Here are 10 common practices scammers keep in their arsenals to attempt to fool you and commit fraud.
Faking an emergency. Scammers pretend to represent an official organization (like the IRS) and call, text or email victims to demand immediate money for bogus issues. They use threatening phrases such as, “Your 401k plan will be frozen,” “Your passport will be seized,” or “The maximum sentence for this crime is five years in prison and a $10,000 fine,” to catch you off guard and create a sense of urgency.
Expressing that resistance is ineffective. Once the scammer has created the emergency and instilled panic, they reinforce there is nothing you can do to remedy the situation. In the case of an IRS scam, they often tell you they must cooperate or face arrest or fines.
Rewarding cooperation with encouraging comments. Scammers sometimes try to play the part of a trusted friend, offering help and a way out of the emergency that would provide relief to you. They often tell you they seem like a good person and offer to help with the situation at hand.
Not allowing victims to hang up until they pay up. Phone scammers say it is a one-time opportunity for you to take action to avoid further consequences, and if you hang up the phone, you will not be offered another chance to resolve the problem.
Using official sounding titles and names for ordinary things. Scammers try to sound impressive to gain your trust. They use official sounding titles and names for merchants and everyday items. Examples include referring to a gift card as an “electronic federal tax payment system,” or instead of using the name of a store, they call it a “government-affiliated payment processor.”
Stating they are not asking for personal information upfront. Scammers know asking for personal information could raise alarm bells for you. Instead, they may say they are not looking to obtain this information, or they are not looking for an exchange of funds over the phone, which may cause you to let down your guard. This is why scammers often use gift cards to extract payment.
Signaling you are being recorded. In an attempt to sound legitimate, scammers say the call is being recorded and monitored by the IRS.

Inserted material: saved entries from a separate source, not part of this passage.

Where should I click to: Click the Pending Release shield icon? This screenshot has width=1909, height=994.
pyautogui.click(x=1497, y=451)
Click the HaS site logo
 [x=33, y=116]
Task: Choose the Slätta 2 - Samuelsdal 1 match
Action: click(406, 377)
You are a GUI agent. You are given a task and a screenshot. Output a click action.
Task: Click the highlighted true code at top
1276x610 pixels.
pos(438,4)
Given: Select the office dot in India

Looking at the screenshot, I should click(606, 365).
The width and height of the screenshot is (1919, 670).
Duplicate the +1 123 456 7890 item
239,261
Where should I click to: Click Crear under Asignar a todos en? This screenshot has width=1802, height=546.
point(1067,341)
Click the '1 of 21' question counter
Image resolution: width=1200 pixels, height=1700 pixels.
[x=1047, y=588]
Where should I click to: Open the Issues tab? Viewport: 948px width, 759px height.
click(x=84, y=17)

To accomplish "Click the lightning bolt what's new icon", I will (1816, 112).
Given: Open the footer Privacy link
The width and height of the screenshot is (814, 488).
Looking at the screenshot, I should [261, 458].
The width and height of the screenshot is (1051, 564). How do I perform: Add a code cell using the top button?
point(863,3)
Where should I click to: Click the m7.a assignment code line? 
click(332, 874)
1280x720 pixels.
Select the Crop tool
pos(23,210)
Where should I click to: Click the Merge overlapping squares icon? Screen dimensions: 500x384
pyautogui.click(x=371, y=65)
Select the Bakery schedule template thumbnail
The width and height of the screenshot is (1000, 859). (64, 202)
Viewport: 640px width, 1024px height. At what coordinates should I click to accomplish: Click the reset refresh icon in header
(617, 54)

Threatening to alert the media. Scammers go to great lengths to keep suspicious or wary victims on the phone, and even go so far as to threaten to contact the media on behalf of the IRS if you do not comply with what is being asked. This is used as a last resort to salvage a conversation that might not be going well.
Exploiting engagement. Once scammers have you hooked, they may transfer the call to another fake agent in an attempt to further legitimize the call. Often, these scamming “call centers” employ multiple scammers who work together to make the initial call and then close the scam. Scammers are highly organized: some are responsible for getting members hooked, while others focus on closing the deal by extracting payment. They may say, “Please hold on the line, I am transferring the call to my senior treasury specialist,” or “Thanks for waiting, this is senior officer Matthews from the account department. My badge ID is…”
Insisting you keep quiet about special offers. If a scammer offers a special tax break, for instance, they will often demand that you not discuss it with anyone, as it would prevent them from getting the settlement.
Campus Federal encourages you to report any suspicious activity you believe may be a scam as soon as it happens.